Our study is one of the few to date applying both intermittent foot and calf compression in normal volunteers, and it is the first to determine observer and temporal variability of the ultrasound-derived popliteal artery blood flow. Color flow duplex imaging showed moderate variability (8%-39%) in the measurement of popliteal artery blood flow. The increase in blood flow (240%) during application of IPFCC in the volunteers was significantly higher than the variation of the measurement, thus indicating that the IPFCC effects were independent of the variation. Similar increases in popliteal blood flow have been reported with IPFCC.26
In our study, there were no significant changes in the arterial diameter during IPFCC. Therefore, the marked changes in the time average mean velocity, which is a result of the mean of the mean blood velocities, must be responsible for the increased blood flow. The elevations in the time average mean velocity was due to an increase in the peak systolic and end diastolic velocities, as well as the abolishment of the reverse-flow velocity. These velocity changes, together with the prolonged phase of the end diastolic velocity, suggest a reduction in the vascular resistance of the arterial tree distal to the popliteal artery, supporting previous findings.20- 24
The increase in the arteriovenous pressure gradient alone cannot explain the significant changes in blood flow seen in our and other recent studies. An additional mechanism for the blood flow increase may be the local release of vasodilatory substances, such as nitric oxide and prostacyclin, from the increased shear stress during IPFCC.

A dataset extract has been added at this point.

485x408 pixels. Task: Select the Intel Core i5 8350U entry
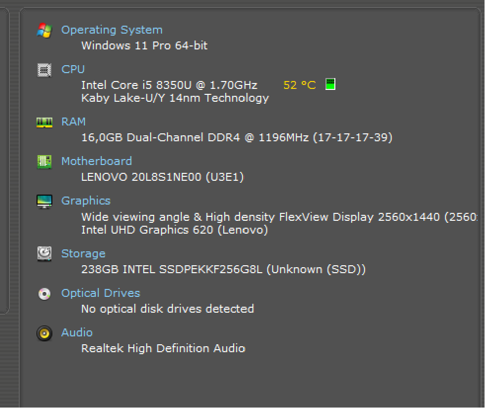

The role of IPFCC in arterial occlusive disease has yet to be elucidated. We demonstrated that in normal volunteers, without significant risk factors, the application of IPFCC increases popliteal artery blood flow well above the variability of repeated-flow measurements. Because the diameter remains unchanged, the increase in the blood flow can be explained by the considerable elevation in the peak systolic and end diastolic velocities, the reduction of reverse flow, and the extended duration of the forward flow during diastole. Decreased local vascular resistance appears to play an important role in the action of IPFCC in increasing blood flow in normal volunteers and may have an impact in the treatment of arterial occlusive disease.
This research was supported, in part, by a grant from Lifeline Foundation. Manchester, Mass.